GIVEN EXERCISE: Can you write out again every line of the data, from the line with "The height and" through the end of the data, keeping all of its text but multiplying each coordinate in the answers by 2.2 and rounding it to a whole number, with halves rounded up? Leave the pictures out of your answer.

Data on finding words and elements
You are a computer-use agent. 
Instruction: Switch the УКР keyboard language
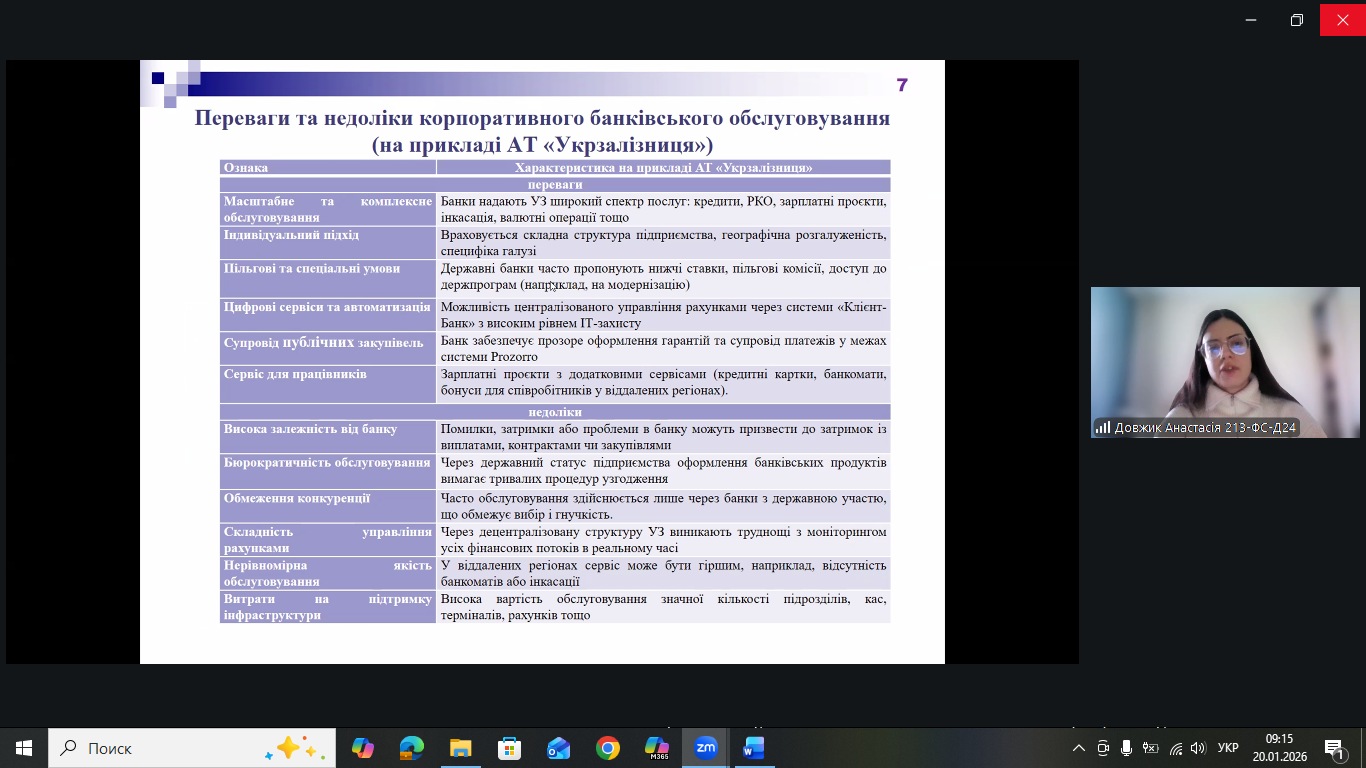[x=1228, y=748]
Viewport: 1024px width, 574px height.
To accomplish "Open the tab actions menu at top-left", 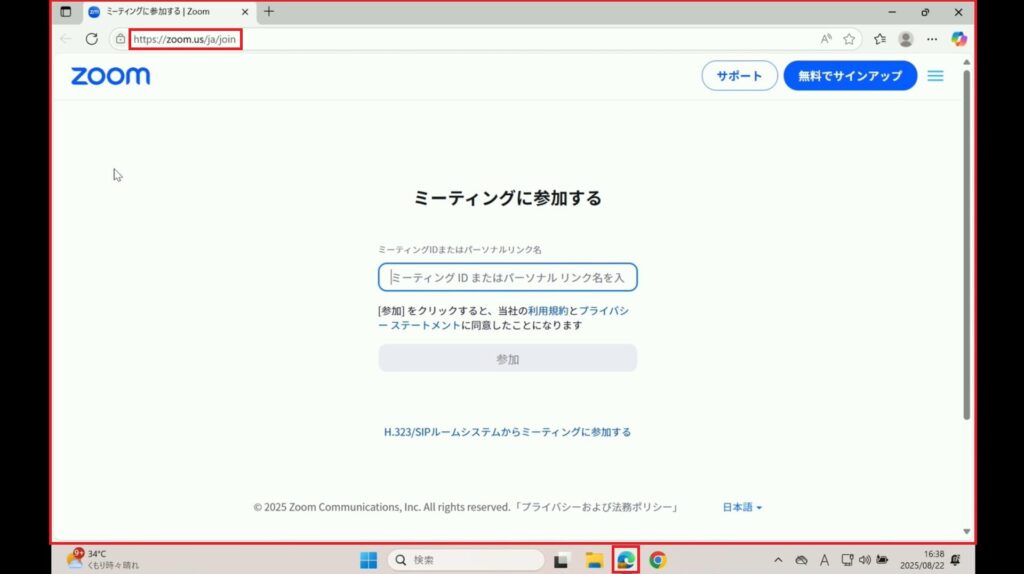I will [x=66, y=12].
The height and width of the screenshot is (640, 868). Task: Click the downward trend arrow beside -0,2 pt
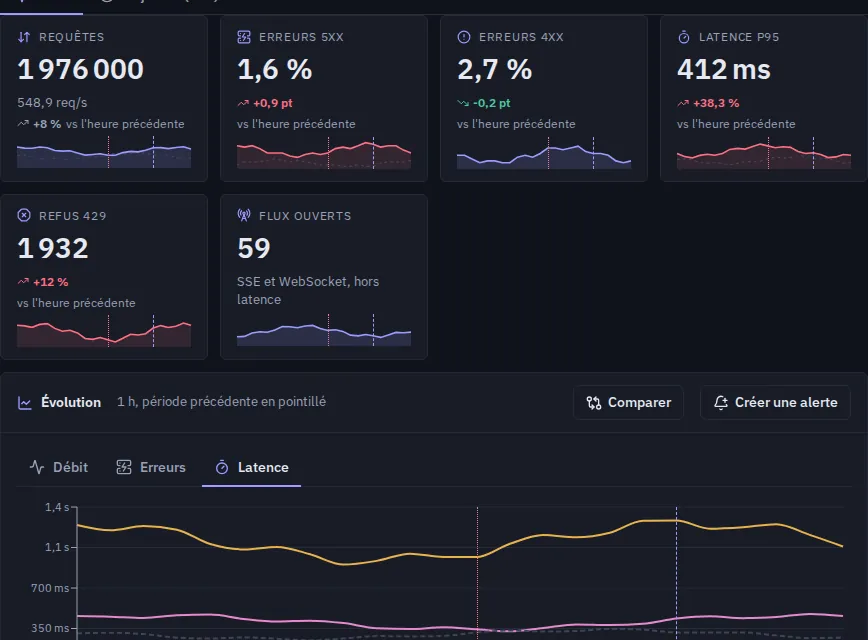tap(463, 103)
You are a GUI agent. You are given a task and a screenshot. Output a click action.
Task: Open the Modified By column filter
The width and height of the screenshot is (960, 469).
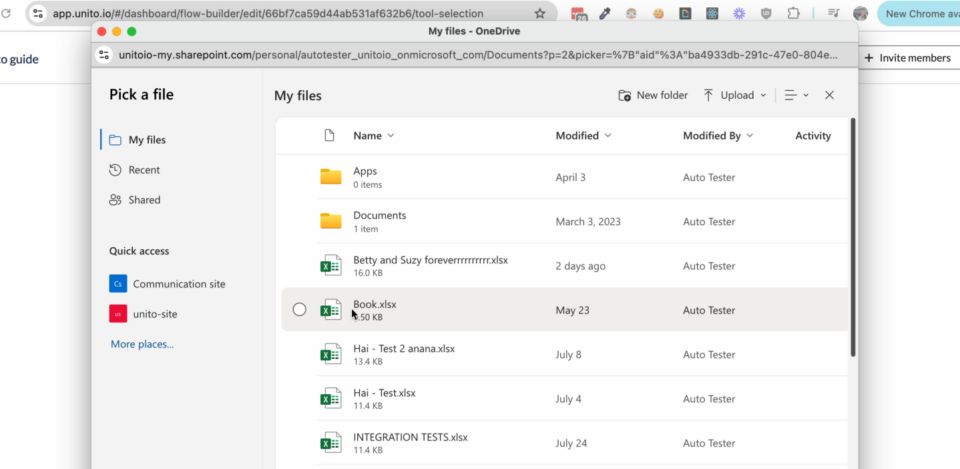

RIGHT ANSWER:
The height and width of the screenshot is (640, 868). Task: Click the downward trend arrow beside -0,2 pt
tap(1019, 227)
You are a GUI agent. You are given a task and a screenshot. Output a click action.
Task: Open the Modified By column filter
The width and height of the screenshot is (960, 469).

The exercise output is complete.